Show current unit state:

metinctl status

Show a quick operational summary:

metinctl summary

Show declared ports and whether they are currently listening:

metinctl ports --live

Verify that enabled client-visible public channels are active and listening:

metinctl public-ready

Show recent real auth failures and skip smoke-test logins:

metinctl auth-failures

Show recent auth success/failure flow:

metinctl auth-activity

Show only recent auth failures including smoke tests:

metinctl auth-activity --status failure --include-smoke

Show auth activity grouped by IP:

metinctl auth-ips

Show the latest runtime errors collected from all syserr.log files:

metinctl recent-errors

Show the most repeated runtime errors in the last 24 hours:

metinctl error-summary

Include smoke-test failures too:

metinctl auth-failures --include-smoke

Show recent login sessions from log.loginlog2:

metinctl sessions

Show only sessions that still have no recorded logout:

metinctl sessions --active-only

Show stale open sessions older than 30 minutes:

metinctl session-audit

Use a different stale threshold:

metinctl session-audit --stale-minutes 10

Restart only channel 1 cores:

metinctl restart channel:1

Restart one specific game instance:

metinctl restart instance:channel1_core2

Tail auth logs:

metinctl logs auth -n 200 -f

Run the deeper end-to-end healthcheck:

metinctl healthcheck --mode full

Run the lighter readiness probe:

metinctl healthcheck --mode ready

Wait until a restarted stack is login-ready:

metinctl wait-ready

List core files currently present in the runtime tree:

metinctl cores

Generate a backtrace for the newest core file:

metinctl backtrace

Generate a backtrace for one specific core file:

metinctl backtrace --core channels/channel1/core1/core.2255450

Collect an incident bundle with logs, unit status, port state and repository revisions:

metinctl incident-collect --tag auth-timeout --since "-20 minutes"

List the most recent incident bundles:

metinctl incidents

systemd installer behavior

deploy/systemd/install_systemd.py now uses the same inventory and installs metinctl.

It also reconciles enabled game instance units against the selected channels:

  • selected game units are enabled
  • stale game units are disabled
  • if --restart is passed, stale game units are disabled with --now
  • installs now refuse an auth/internal-only channel selection unless you pass --allow-internal-only

This makes channel enablement declarative instead of depending on whatever happened to be enabled previously.

Crash / Incident Pipeline

The Debian deployment now also installs:

  • /usr/local/sbin/metin-collect-incident
  • /usr/local/sbin/metin-core-backtrace

The collector creates a timestamped bundle under:

  • /var/lib/metin/incidents

Each bundle contains:

  • repo revisions for m2dev-server and m2dev-server-src
  • systemctl status for the whole stack
  • recent journalctl output per unit
  • listener state from ss -ltnp
  • tailed runtime syslog.log and syserr.log files
  • metadata for any core* files found under runtime/server/channels
  • metadata for the executable inferred for each core file

If you call it with --include-cores, matching core files are copied into the bundle as well. In the same mode, the inferred executable files are copied too, so a later redeploy does not destroy your ability to symbolicate the crash with the original binary snapshot.

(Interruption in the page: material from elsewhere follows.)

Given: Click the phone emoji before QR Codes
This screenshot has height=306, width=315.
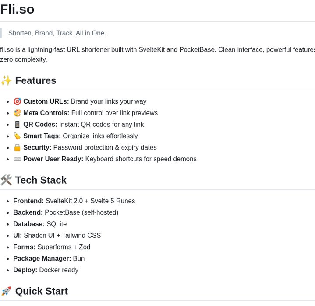Looking at the screenshot, I should 17,125.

The runtime units now also declare LimitCORE=infinity, so after the next service restart the processes are allowed to emit core dumps when the host kernel/core policy permits it.

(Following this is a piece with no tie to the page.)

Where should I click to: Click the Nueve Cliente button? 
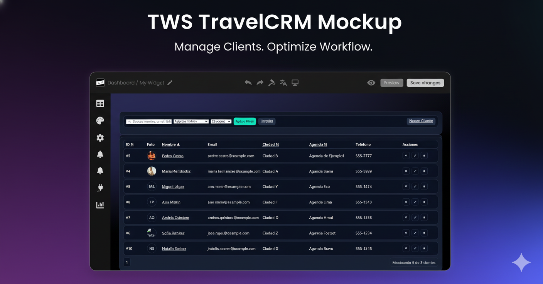[x=421, y=121]
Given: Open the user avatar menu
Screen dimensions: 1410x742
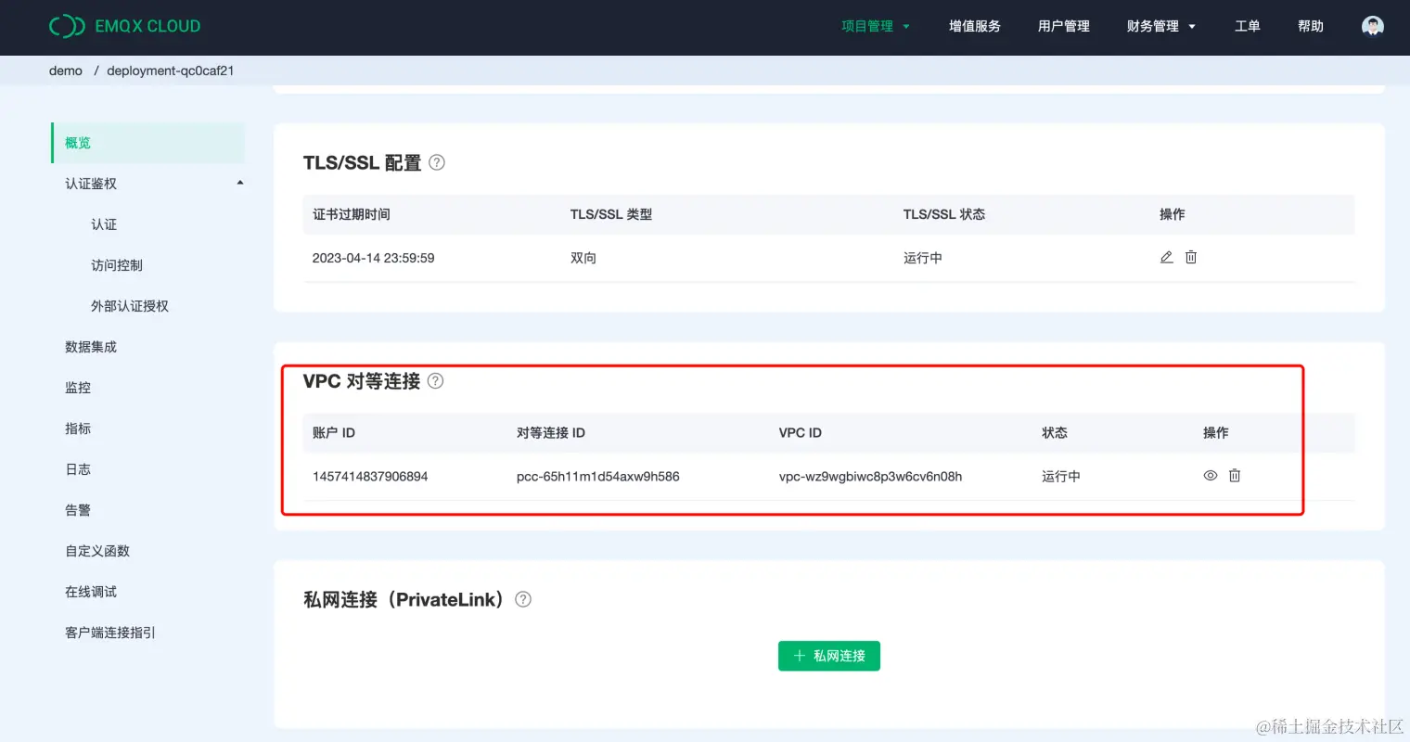Looking at the screenshot, I should (x=1372, y=26).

For quick manual crash triage outside the incident bundle flow, use:

metinctl backtrace

It defaults to the newest core file under the runtime tree, infers the executable path, and uses gdb or lldb when present on the host. If no supported debugger is installed, it still prints file/readelf metadata for the core and executable. If the current executable is newer than the core file, the helper prints an explicit warning because the backtrace may no longer match the crashed binary.